自分の中で高値が付くのは、日の出前40分間と、日の入り前10分間、日の入り後40分間。合わせて1日に1時間半ある。
単なる移動や食事にではなく、撮影や、その場に没入するために使いたい魔法のかかった時間だ。
ここは3度訪れているが、こんな色のモニュメントバレーは初めてだ。
6:30am あと30分もすれば陽が昇る
フライシートを開けて今朝初めて観る景色 朝から感動してしまう
7:30am 魔法が解け、撤収作業へ
さて本日の予定を確認しておこう。
モニュメントバレーを昼前に出発、レイクパウエルの観光ベースであるページ(Page)を経由しグランドキャニオンサウスリムへ。

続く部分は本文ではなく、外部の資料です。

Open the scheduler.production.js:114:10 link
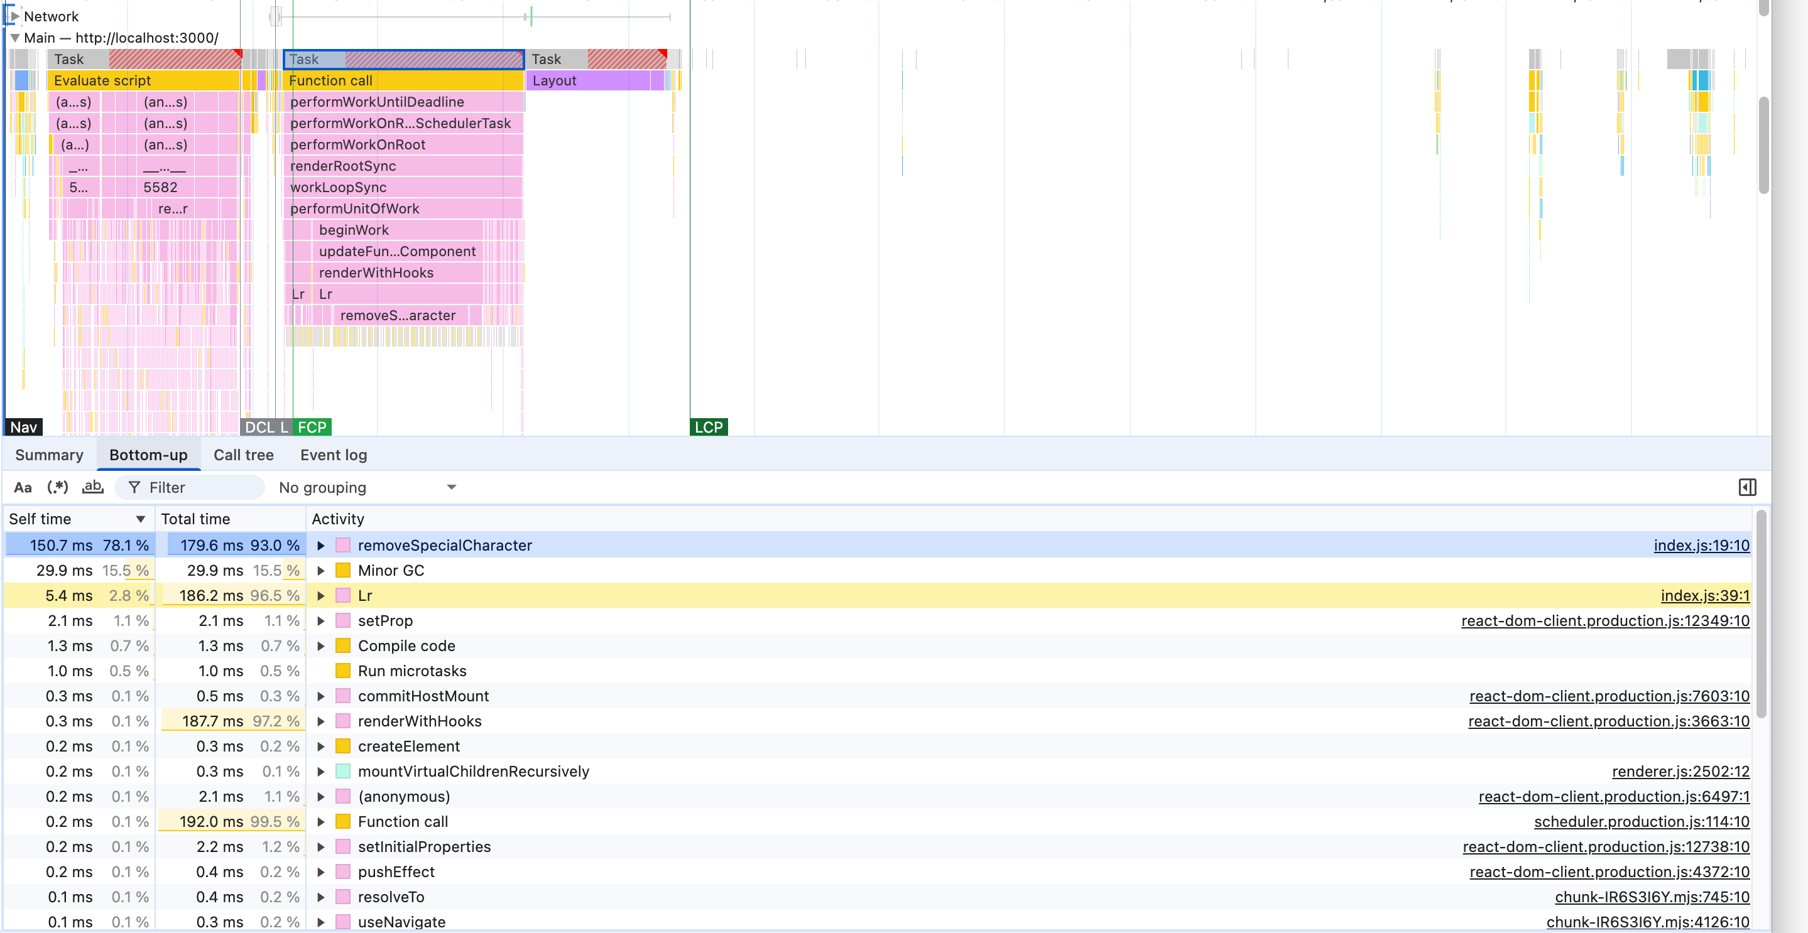This screenshot has width=1808, height=933. click(x=1641, y=821)
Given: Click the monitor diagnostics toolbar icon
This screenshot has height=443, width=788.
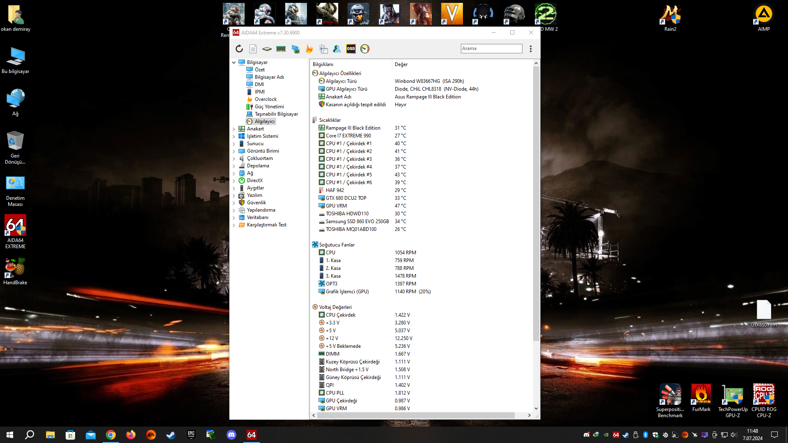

最優先事項はマジックアワーのグランドキャニオン。距離は265マイルとそれ程でもないが、アンテロープキャニオンや買い出しなど、ページの滞在時間が読めないのが気がかりだ。
今回の旅は途中からT氏とレンタカーをシェアしている。
こちらのメリットは半分運転してもらえること。実はこれとても大きい。T氏は初のグランドサークルのため同行者の確保。これも大きい。
こちらの出した条件は少々ドライだが、ガイドはしない。訪れたい場所などの下調べや予約など自分のことは自分でお願いします。だった。
人の世話をしながらではこちらの目的が達成できないことが第一の理由ではあるが、第二の理由として「自分の旅」をしてもらいたいから。あらためて考えると、これは初めの理由に負けていない。
とは言っても、あの時間のグランドキャニオンの特別さを知っている者としては、あれだけは絶対見てもらいたい、必ずマジックアワーに間に合わせなくては。という にわかなガイド心が疼くのも確かだ。
The View エリアの目の前にはバレードライブというループ状の未舗装道路が続いている。
ナバホトライバルパーク料金を払っていれば誰でも走ることができるが、4輪駆動車やSUVの方が安心だ。
ミニバンということもあり、今回は比較的ハードルの低いジョンフォードポイントまで行ってみる。
ところで、レンタカーを借りる際に自動車保険に加入すると思うが、公道以外での事故は補償対象外の場合がある。ここは私有道路扱いになるはずだ。契約時に内容をよく確認した方がいい。
バレードライブ お薦めするが安全運転で
バレードライブのルートはビュートのすぐ横を走る
ジョンフォードポイントにて 眼下にバレードライブ T氏撮影
以前、このバレードライブで、ワイルドホース(マスタング)に道を塞がれたことがあった。
塞がれたとは言っても別に困ったわけではなく、なんだか互いに挨拶したような感じというか。
その時もジョンフォードポイントまで行ったんだけど、いちばん初めに眼に入ったのが若者の顔写真がエッチングされた石碑だった。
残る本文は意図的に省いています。